** OBJECTIF **
Recopiez à l'identique les lignes ci-dessous, de celle qui contient « At what coordinates » jusqu'à la dernière, ces deux lignes comprises. Laissez les images hors de votre réponse.

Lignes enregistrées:
+++++
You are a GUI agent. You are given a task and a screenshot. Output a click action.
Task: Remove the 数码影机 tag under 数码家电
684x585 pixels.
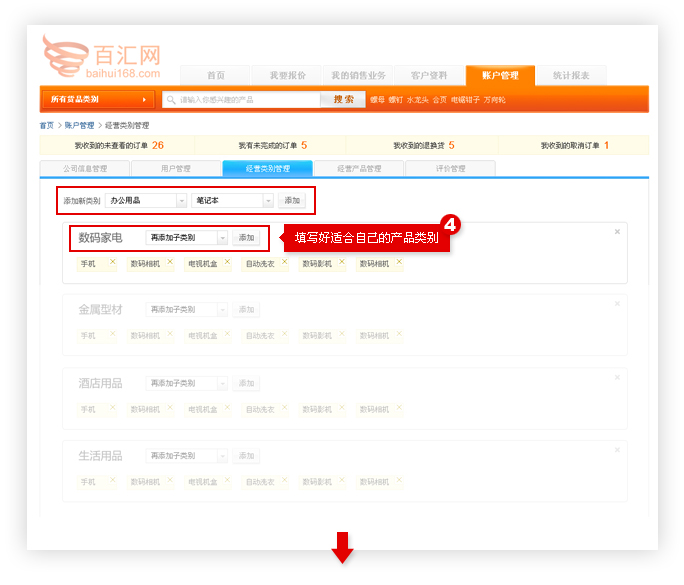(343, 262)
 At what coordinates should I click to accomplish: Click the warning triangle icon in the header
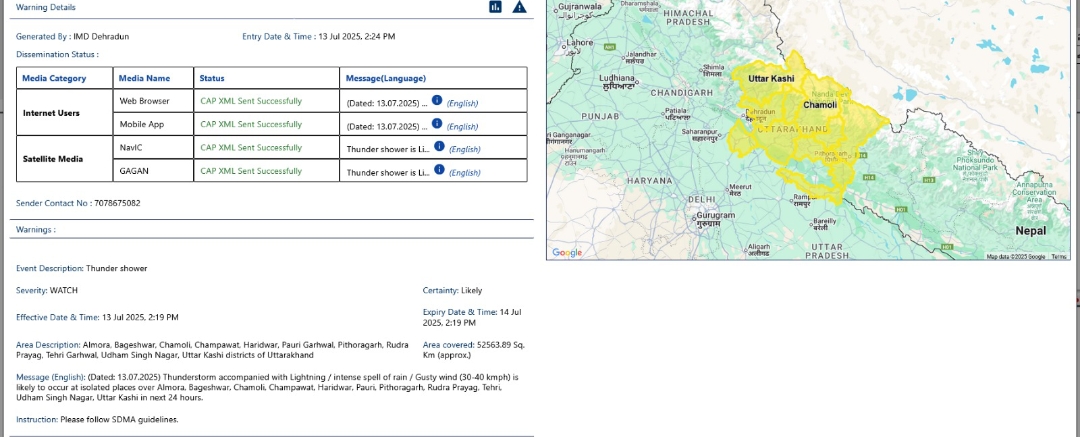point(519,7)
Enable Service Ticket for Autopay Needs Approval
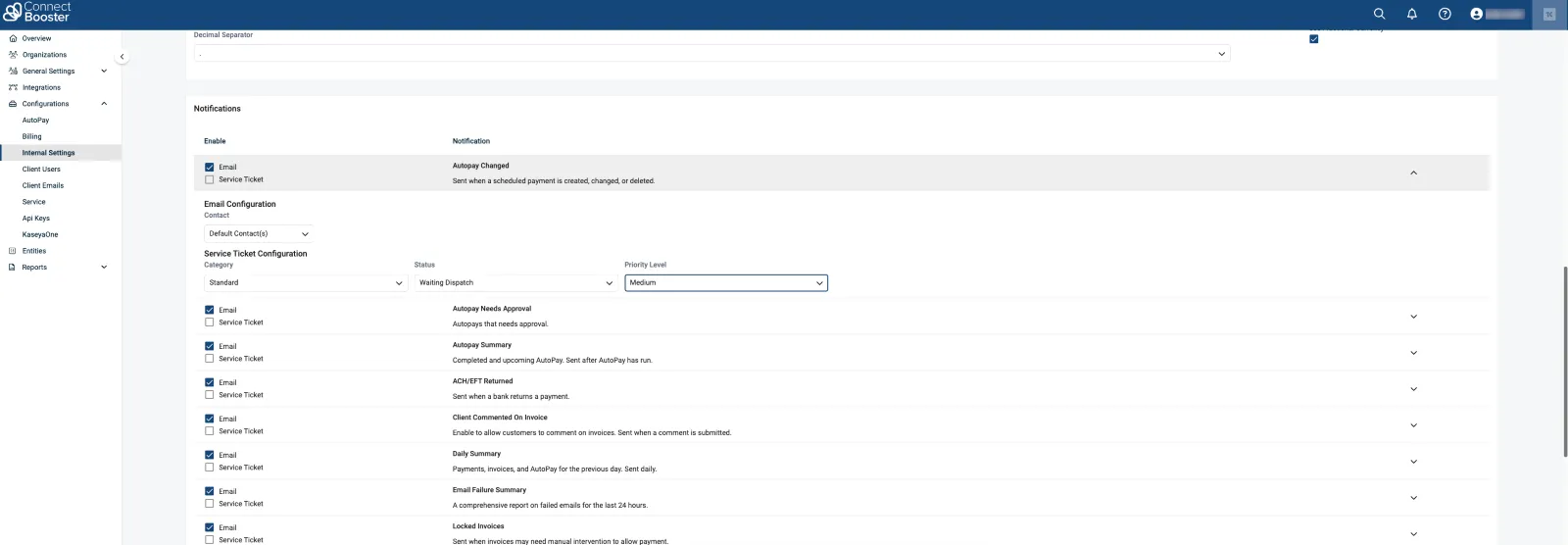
+++++
** PROBLÈME RÉSOLU **
 At what coordinates should I click to accomplish: Click the warning triangle icon in the header
point(519,7)
Enable Service Ticket for Autopay Needs Approval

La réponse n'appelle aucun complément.